Your task is to retype, exactly, the line containing "Task: Open the date picker dropdown arrow" and every later line through the end of the listing, with pictures omitted.

SUPPLIED INFORMATION

BEGIN

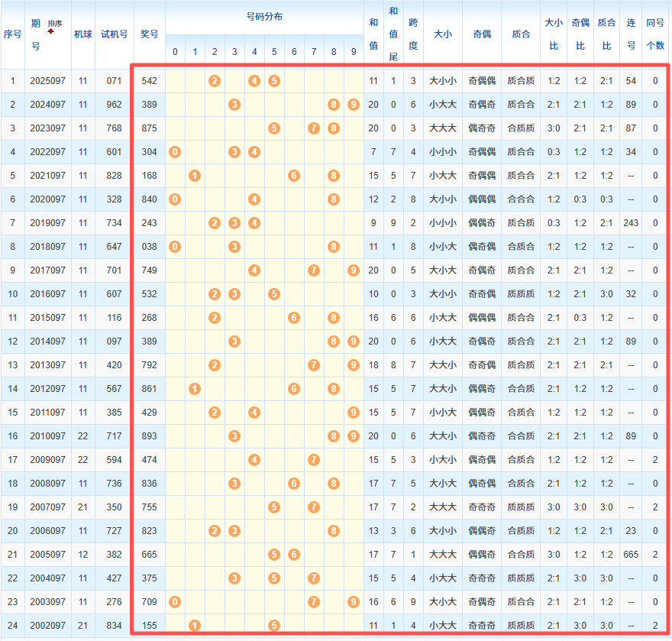Click orange ball 3 in row 2014097
The image size is (672, 641).
(x=234, y=342)
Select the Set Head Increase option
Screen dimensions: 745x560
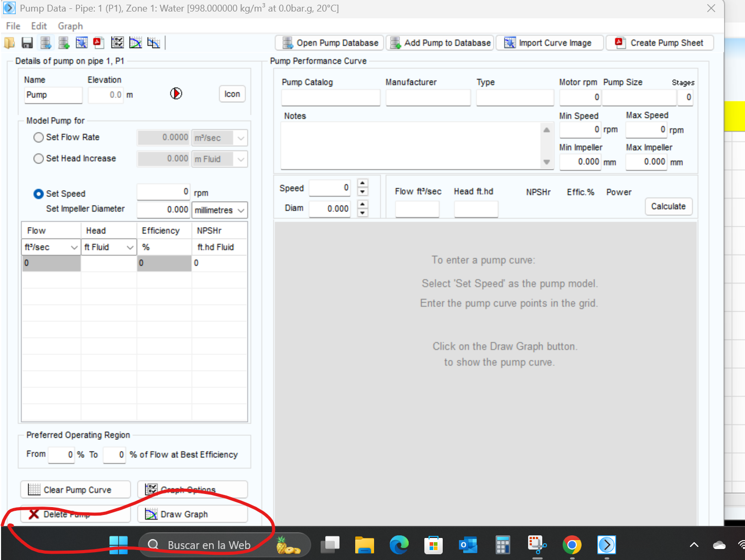point(38,158)
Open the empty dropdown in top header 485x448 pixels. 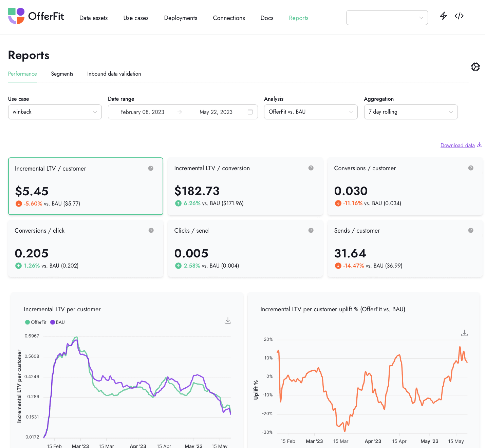coord(387,18)
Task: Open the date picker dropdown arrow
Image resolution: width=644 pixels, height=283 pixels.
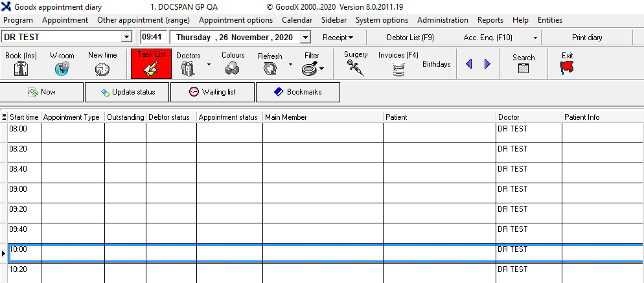Action: (x=306, y=38)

END

YOUR SOLUTION
Task: Open the date picker dropdown arrow
Image resolution: width=644 pixels, height=283 pixels.
Action: (x=306, y=38)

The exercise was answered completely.